# Your objective
Your response to the data below should hold nothing except the lines from the one containing "Viewport: 634px width, 432px height." down to the one containing "Open the 217 comments button", reproduced exactly and without pictures.

+++ Dataset entries +++

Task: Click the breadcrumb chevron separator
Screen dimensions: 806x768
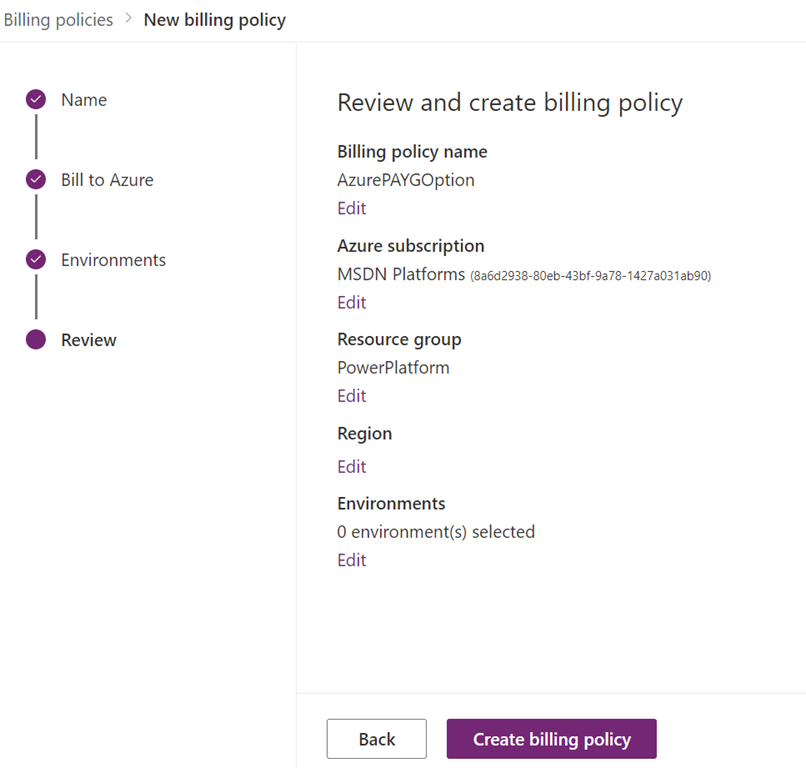Action: pos(129,19)
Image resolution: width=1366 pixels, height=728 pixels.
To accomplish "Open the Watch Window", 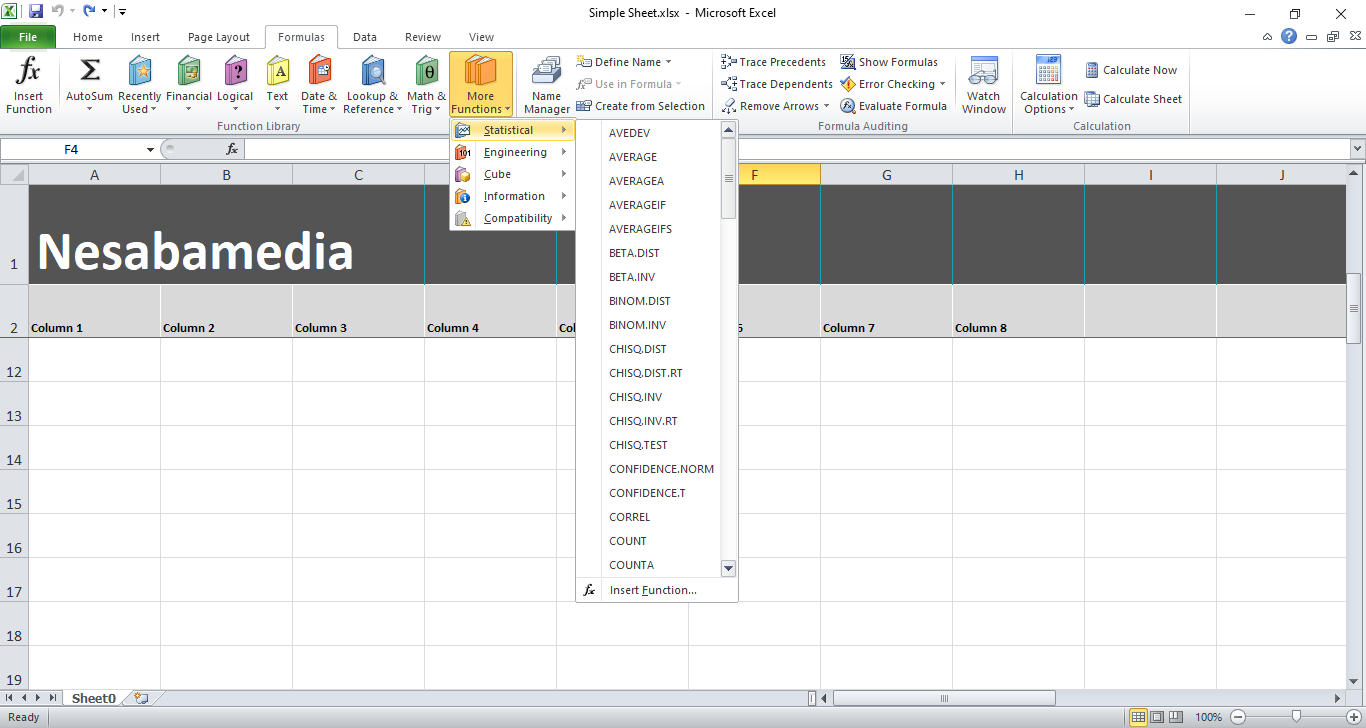I will (x=983, y=86).
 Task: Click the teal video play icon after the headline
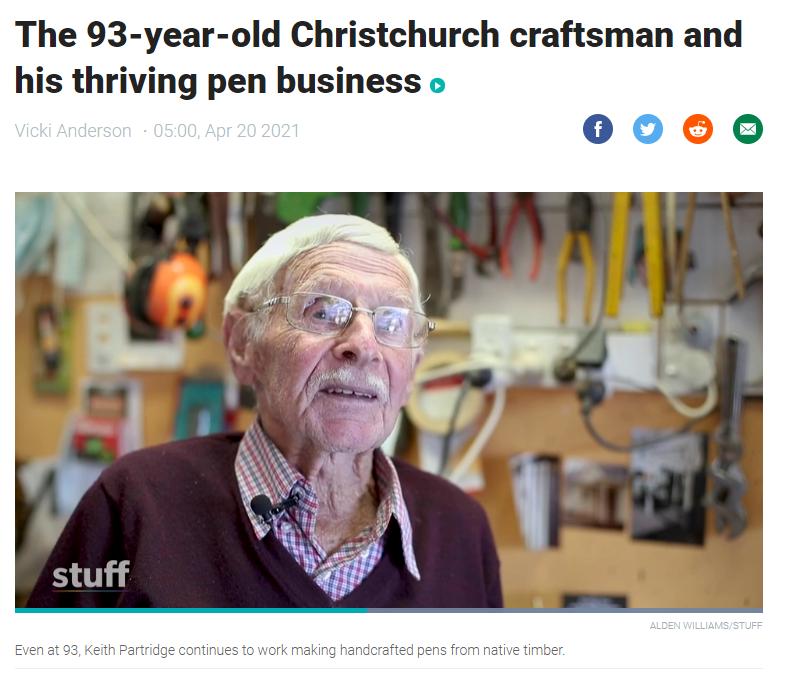pos(437,85)
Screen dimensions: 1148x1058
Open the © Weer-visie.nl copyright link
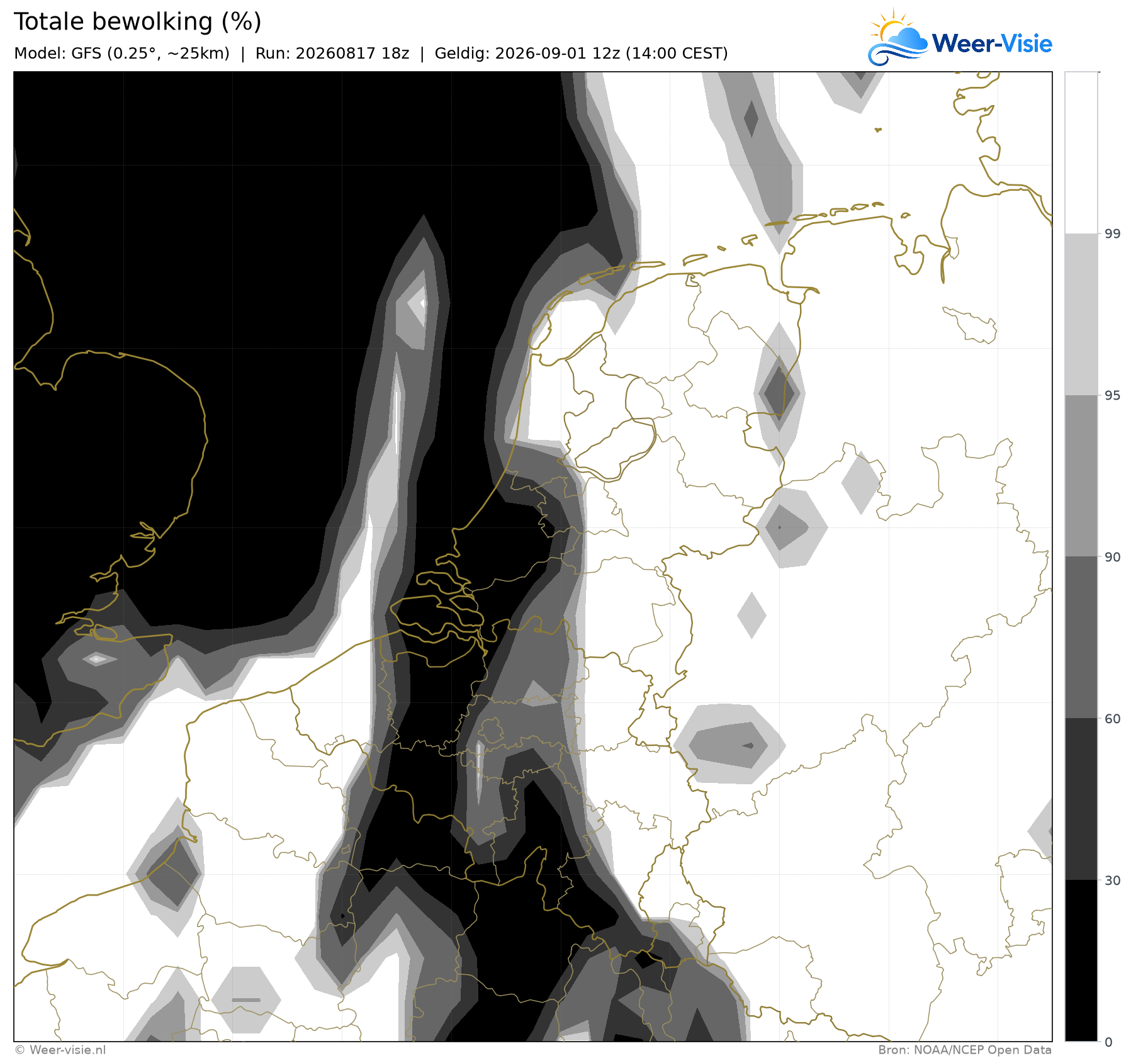point(60,1050)
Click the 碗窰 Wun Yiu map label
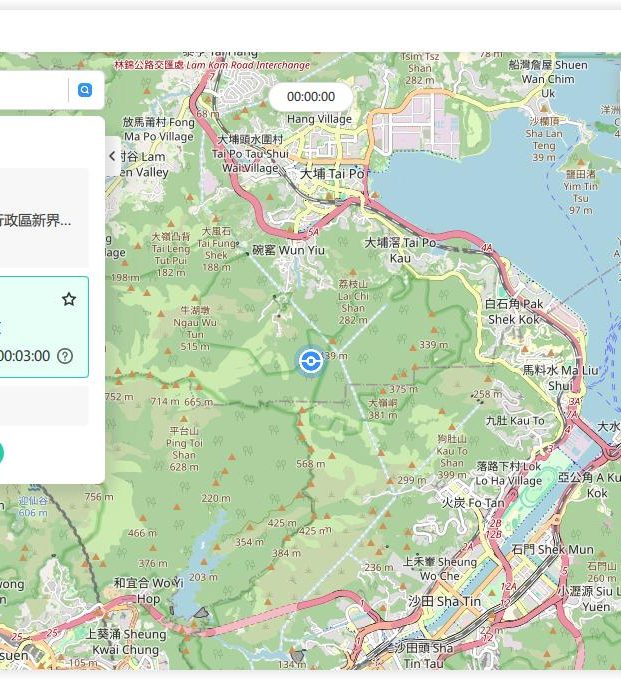The width and height of the screenshot is (621, 680). pos(288,250)
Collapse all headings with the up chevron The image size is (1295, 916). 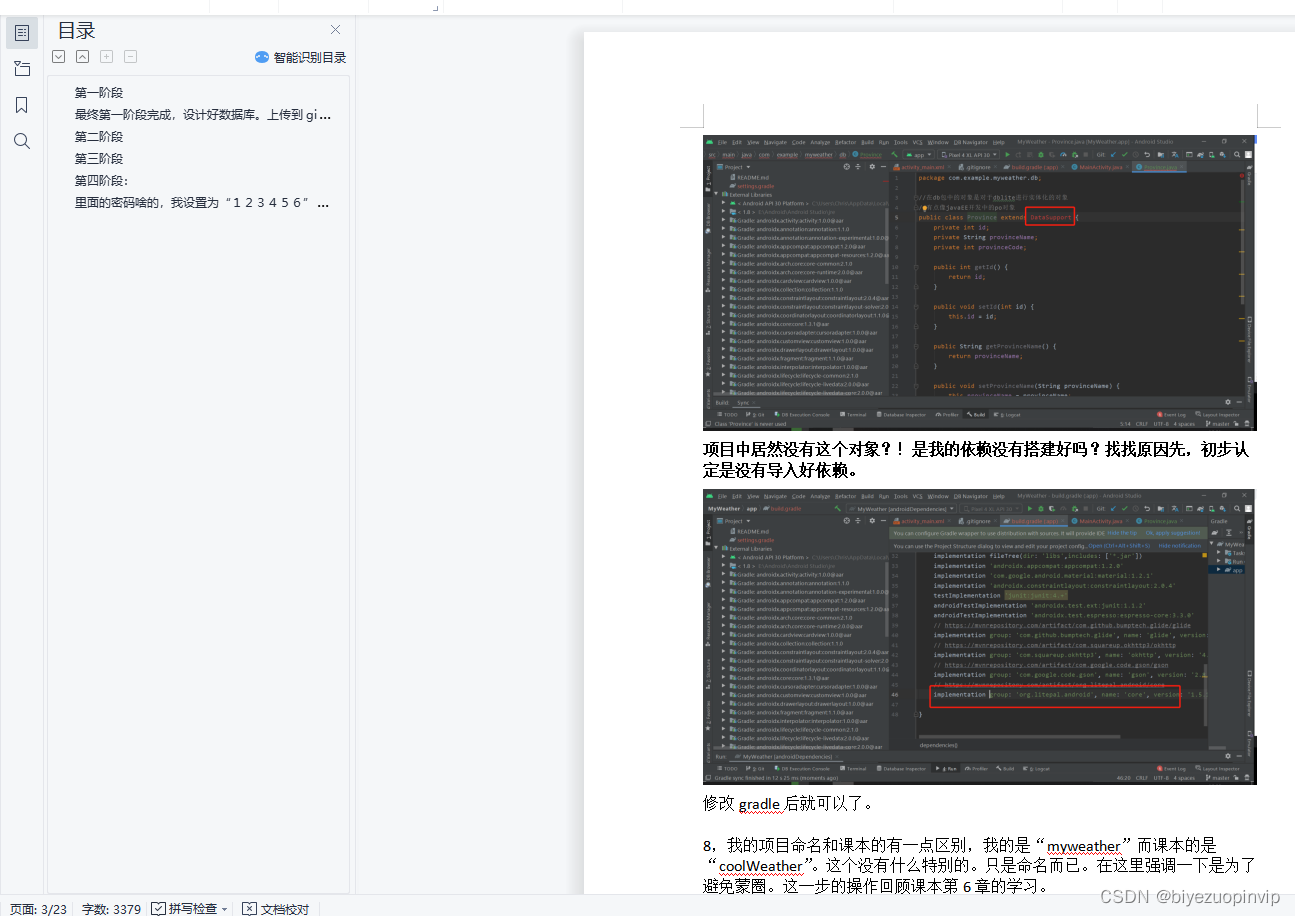(82, 57)
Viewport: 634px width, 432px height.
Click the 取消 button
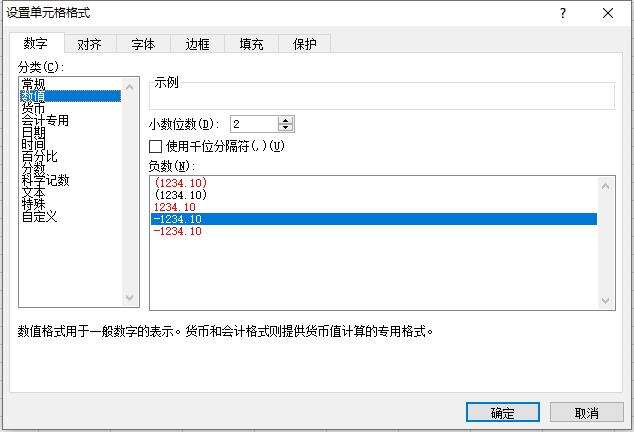[586, 413]
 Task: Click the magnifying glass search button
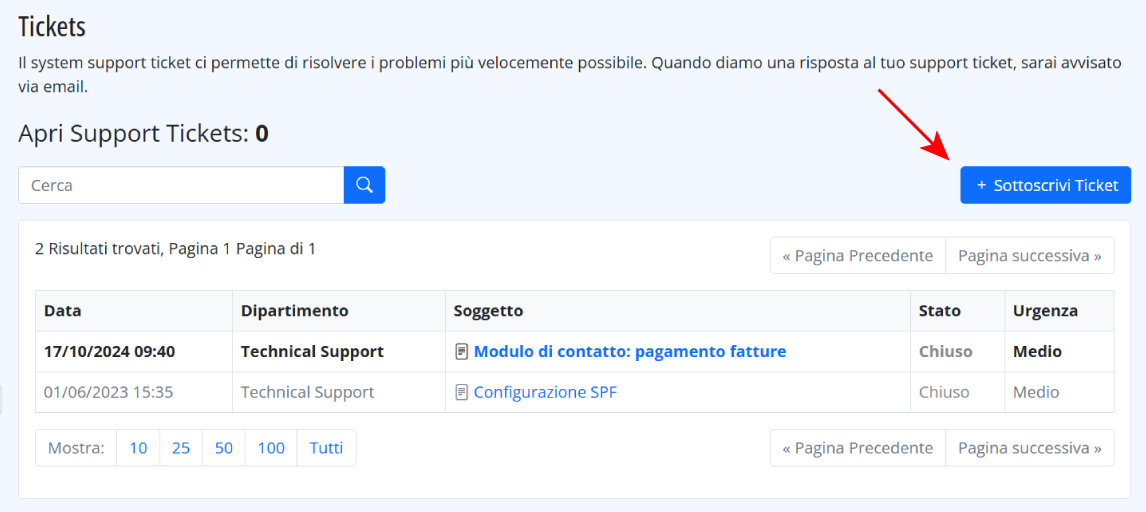point(364,185)
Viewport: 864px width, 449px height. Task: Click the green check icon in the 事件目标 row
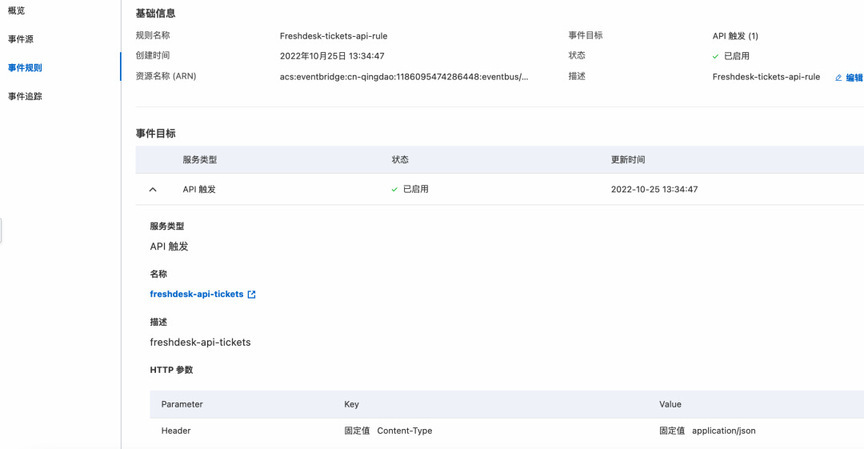395,190
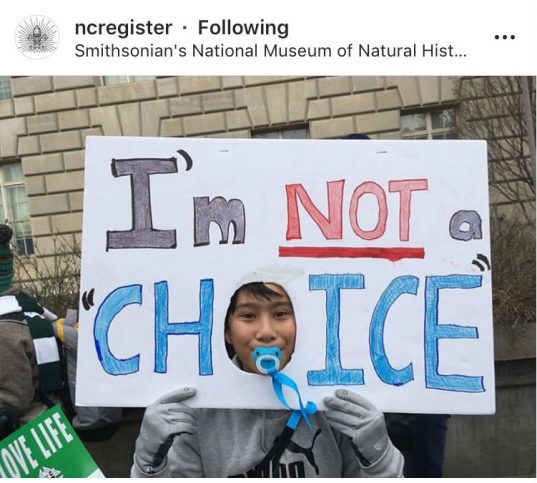Click the purple letter m on the sign
537x483 pixels.
tap(219, 222)
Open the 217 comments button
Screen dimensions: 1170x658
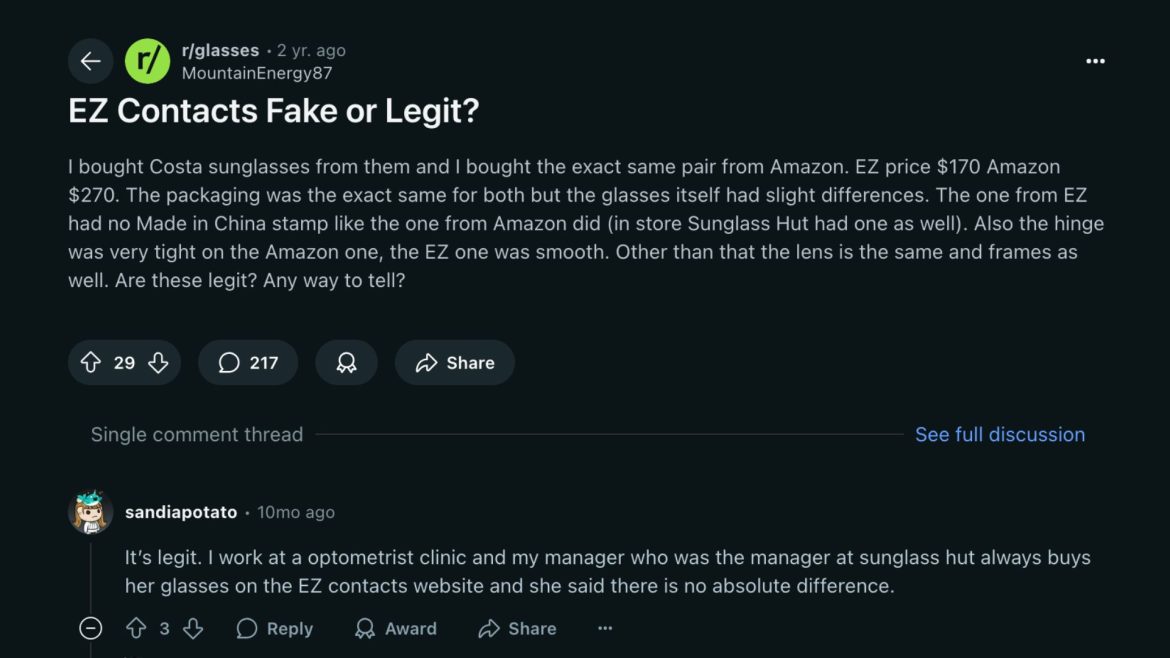click(248, 363)
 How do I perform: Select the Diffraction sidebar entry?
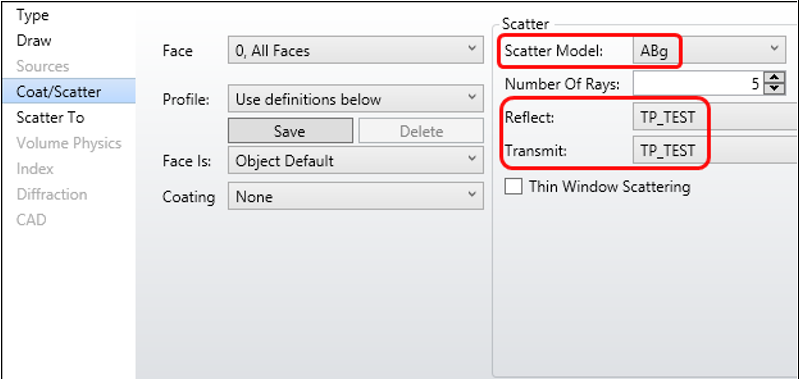[51, 194]
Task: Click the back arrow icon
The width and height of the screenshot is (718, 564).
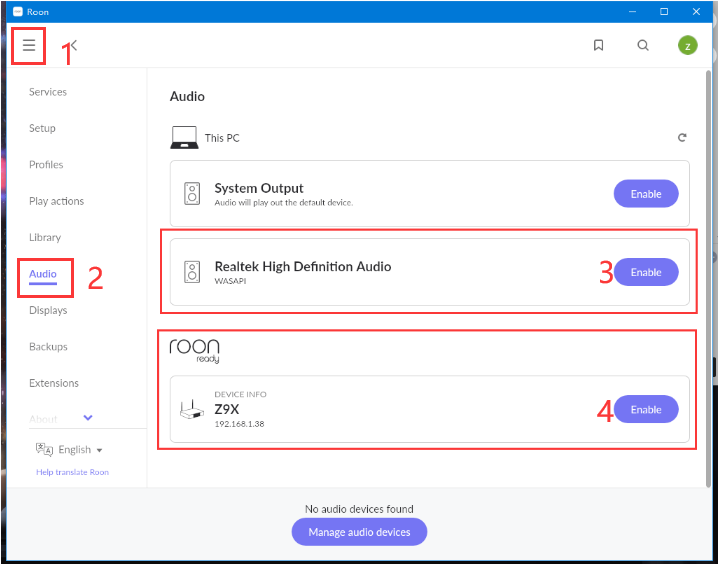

+++

# Written answer
Viewport: 634px width, 432px height.
Click the 取消 button
[586, 413]
 Task: Click the magnifying glass search button
point(364,185)
Viewport: 864px width, 449px height. Task: Click the green check icon in the 事件目标 row
395,190
Click the purple letter m on the sign
537x483 pixels.
tap(219, 222)
Open the 217 comments button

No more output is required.